Peng, Xueqing, Xie, Zhuohan, Cao, Yupeng, Li, Haohang, Qian, Lingfei, Wang, Yan, Zhang, Vincent Jim, He, Huan, Ai, Xuguang, Ma, Linhai, Xiang, Ruoyu, He, Yueru, Han, Yi, Wang, Shuyao, Guo, Yuqing, Jiang, Mingyang, Zhao, Yilun, Dong, Youzhong, Wang, Xiaoyu, Chen, Yankai, Yuan, Ye, Zhang, Qiyuan, Lyu, Fuyuan, Wu, Haolun, Yang, Yonghan, Zhao, Zichen, Dai, Yuyang, Zhang, Fan, Elbadry, Rania, Gull, Ayesha, Safder, Muhammad Usman, Chen, Nuo, Zhu, Fengbin, Cai, Tianshi, Wang, Zimu, Giannouris, Polydoros, Jiang, Yuechen, Liu, Zhiwei, Kabir, Mohsinul, Wang, Yuyan, Zheng, Yixiang, Yu, Yangyang, Liu, Weijin, Cao, Wenbo, Xu, Anke, Lu, Peng, Huang, Jerry, Mo, Fengran, Lin, Mingquan, Tiwari, Prayag, Zhao, Yijia, Basulto, Victor Gutierrez, Liu, Xiao-Yang, Smith, Kaleb E, Pei, Jiahuan, Cohan, Arman, Huang, Jimin, Tang, Yuehua, Lopez-Lira, Alejandro, Chen, Xi, Liu, Xue, Tsujii, Junichi, Nie, Jian-Yun, Ananiadou, Sophia
Abstract
As AI agents improve, the central question is no longer whether they can solve isolated well-defined financial tasks, but whether they can reliably carry out financial professional work.

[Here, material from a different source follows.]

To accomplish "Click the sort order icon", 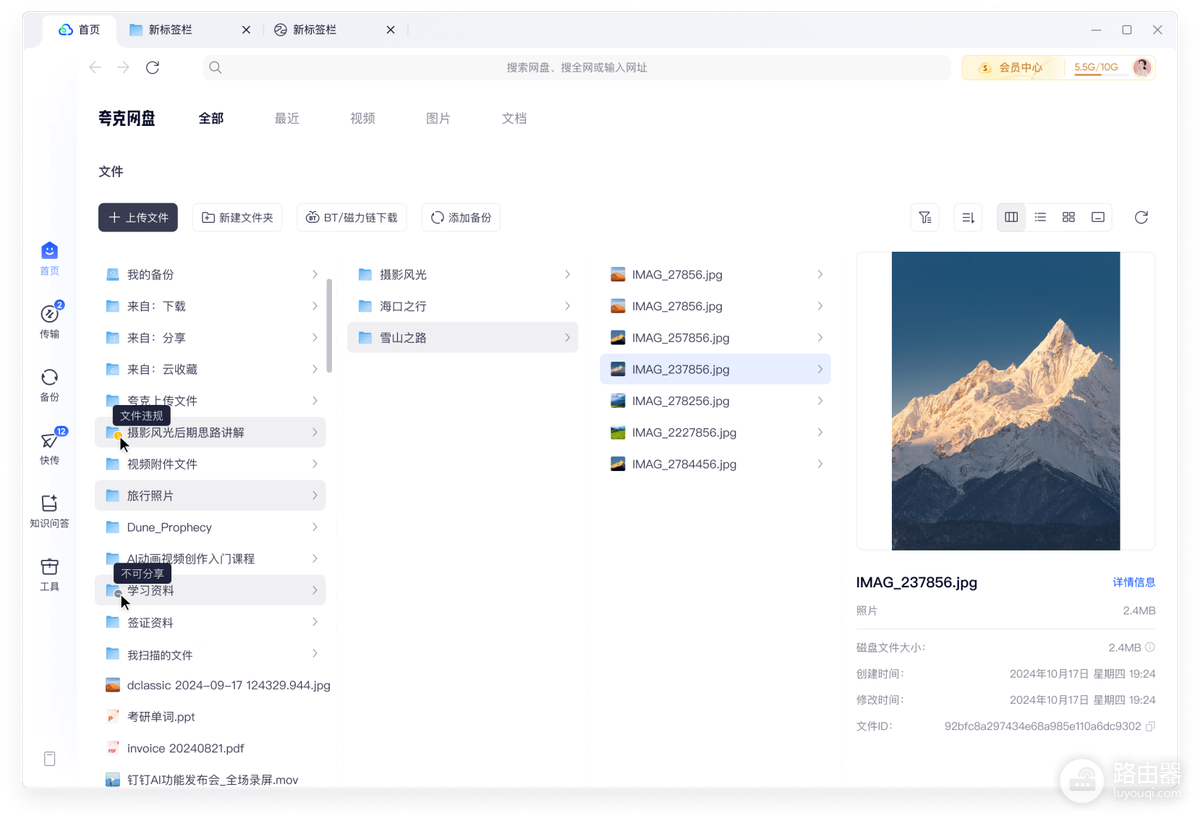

Existing financial benchmarks offer only a partial view of this ability, as they primarily evaluate static competencies such as question answering, retrieval, summarization, and classification. We introduce Herculean, the first skilled benchmark for agentic financial intelligence spanning four representative workflows, including Trading, Hedging, Market Insights, and Auditing. Each workflow is instantiated as a standardized MCP-based skill environment with its own tools, interaction dynamics, constraints, and success criteria, enabling consistent end-to-end assessment of heterogeneous agent systems. Across frontier agents, we find agents perform relatively well on Trading and Market Insights, but struggle substantially on Hedging and Auditing, where long-horizon coordination, state consistency, and structured verification are critical. Overall, our results point to a key gap in current agents in turning financial reasoning into dependable workflow execution in high-stakes financial workflows.
Chinese Translation
随着人工智能代理的不断进步,核心问题不再是它们是否能够解决孤立的、定义明确的金融任务,而是它们能否可靠地执行金融专业工作。现有的金融基准仅提供了这一能力的部分视角,因为它们主要评估静态能力,如问答、检索、摘要和分类。我们引入了赫拉克勒斯,这是第一个针对代理金融智能的技能基准,涵盖了四个代表性工作流程,包括交易、对冲、市场洞察和审计。每个工作流程都被实例化为一个标准化的基于MCP(多智能体协调规划)的技能环境,具有其自身的工具、交互动态、约束和成功标准,从而实现对异构代理系统的一致端到端评估。在前沿代理的评估中,我们发现代理在交易和市场洞察方面表现相对良好,但在对冲和审计方面面临显著挑战,因为这些领域需要长时间的协调、状态一致性和结构化验证。总体而言,我们的结果指出当前代理在将金融推理转化为高风险金融工作流程中的可靠执行方面存在关键差距。